Me resisto a tener aire acondicionado. Pero en cambio sí tengo calefacción. El calor no me es tan insoportable como el frío. La verdad es que el invierno sin calefacción sería insufrible. Del calor, en cambio, me gusta su amorosidad materna, su humedad olorosa e íntima, su buena disposición para convivir de buena gana -como gato con bola de estambre- con un abanico, una brisa que sople, un tantito de fresco que se asome por algún chiflón, o como hoy, que derivó en lo que aquí se llama tormenta y que es una poca de lluvia mitigadora envuelta en algunos truenos de león manso. De modo que si el cambio climático no acelera sus efectos, creo que seguiré viviendo sin enfriadores de aire. Aunque sí hay un pero: el de las ventanas: tengo una vecina sorda que enciende el televisor muy alto; me dan ganas de aventarle el libro que no me deja leer, a ver si atino y se le rompe el maldito aparato; tengo otra que enciende la radio muy temprano para seguir sus devociones religiosas, cuyas indulgencias entran a mi sueño matutino y me hacen mezclarlas con maldiciones. Ay, pobre de mi vecina, pienso, purificándose ella y yo ensuciándole el alma con mis imprecaciones. A ver si aprende. Los ruidos accidentales pasan y se olvidan pero los habituales modifican la idea que uno tiene de la vida. Pero no, aun así no pondré aire acondicionado.

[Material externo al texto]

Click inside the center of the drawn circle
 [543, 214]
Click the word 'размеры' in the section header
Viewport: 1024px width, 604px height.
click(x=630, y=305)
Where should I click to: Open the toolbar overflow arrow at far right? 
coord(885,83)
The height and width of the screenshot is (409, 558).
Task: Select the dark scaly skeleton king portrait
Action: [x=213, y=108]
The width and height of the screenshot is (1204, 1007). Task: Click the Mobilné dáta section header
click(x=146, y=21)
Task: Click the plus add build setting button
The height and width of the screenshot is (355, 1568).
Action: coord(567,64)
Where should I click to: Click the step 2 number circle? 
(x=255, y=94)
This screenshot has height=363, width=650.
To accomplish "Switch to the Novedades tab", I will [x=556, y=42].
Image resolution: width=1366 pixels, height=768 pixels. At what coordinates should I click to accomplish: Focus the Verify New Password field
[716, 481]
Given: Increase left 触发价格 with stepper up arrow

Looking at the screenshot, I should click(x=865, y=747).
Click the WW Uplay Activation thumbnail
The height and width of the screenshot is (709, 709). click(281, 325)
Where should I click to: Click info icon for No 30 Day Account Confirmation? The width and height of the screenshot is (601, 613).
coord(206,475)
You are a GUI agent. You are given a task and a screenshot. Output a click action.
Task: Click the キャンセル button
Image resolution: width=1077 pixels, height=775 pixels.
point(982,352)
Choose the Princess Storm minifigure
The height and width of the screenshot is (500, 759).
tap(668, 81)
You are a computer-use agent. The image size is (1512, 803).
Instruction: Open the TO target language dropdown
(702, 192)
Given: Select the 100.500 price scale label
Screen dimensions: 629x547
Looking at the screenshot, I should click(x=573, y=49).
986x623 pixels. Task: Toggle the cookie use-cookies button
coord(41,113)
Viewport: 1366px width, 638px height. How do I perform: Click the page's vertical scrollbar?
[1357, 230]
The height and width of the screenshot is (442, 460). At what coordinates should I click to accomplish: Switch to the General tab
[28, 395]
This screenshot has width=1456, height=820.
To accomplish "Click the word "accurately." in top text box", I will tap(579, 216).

Porque uno tiene su propia idea de lo que es la vida, no hay una plantilla de información regular que se nos dé a todos en el momento del acceder al aire y empezar a enhebrar unos con otros los hilos impensables de lo que en algún momento se llamó el tejido de las Parcas, la tela del destino. Aun las vidas más parecidas acaban mostrando diferencias que, si en su aparición fueron ínfimas, pueden recalar en abismos de profundidad insondable. Ahí está, por ejemplo, una noticia que salió hace unos días en el periódico Reforma: los jefes de un grupo de paras colombianos obligan a sus hombres a beber sangre de sus víctimas y a comer su carne, y uno narra la experiencia de haber victimado a su mejor amigo. Parece espeluznante, pero entre lo que hacemos y lo que somos capaces de hacer hay un abismo; ese abismo entre la civilización y la barbarie es la idea del mundo que adquirimos de manera colectiva en la vida comunitaria, de iguales en el derecho, de usos y costumbres, y la oportunidad de conservarla y valorarla. Más el enigma constante del albedrío.
Es cierto, uno tiene su idea personal de lo que es la vida, y esa idea incluye sus límites; en lo que hay que fijarse es en los motivos para romperlos. En el lugar en el que uno se encuentra cuando aparece el impulso. Supongo que yo no sería capaz de encontrarme una jovencita de quince años con la mitad de masa corporal que la mía, cuando mucho, a media noche en un camino desolado, intentar violarla y acabar haciéndolo, matándola y enterrándola, como acaba de ocurrir esta semana: Fabio Franco atacó a Fernanda Fabiola en el Fraile, en Tenerife (¡uf, cuántas fatídicas efes!). Mucho menos volvería acciones mis deseos aviesos contra mis vecinas que dejan abiertas las ventanas en verano y me obligan a reflexionar sobre la insondable condición humana. Quizás esa sea la mejor razón para no poner aire acondicionado.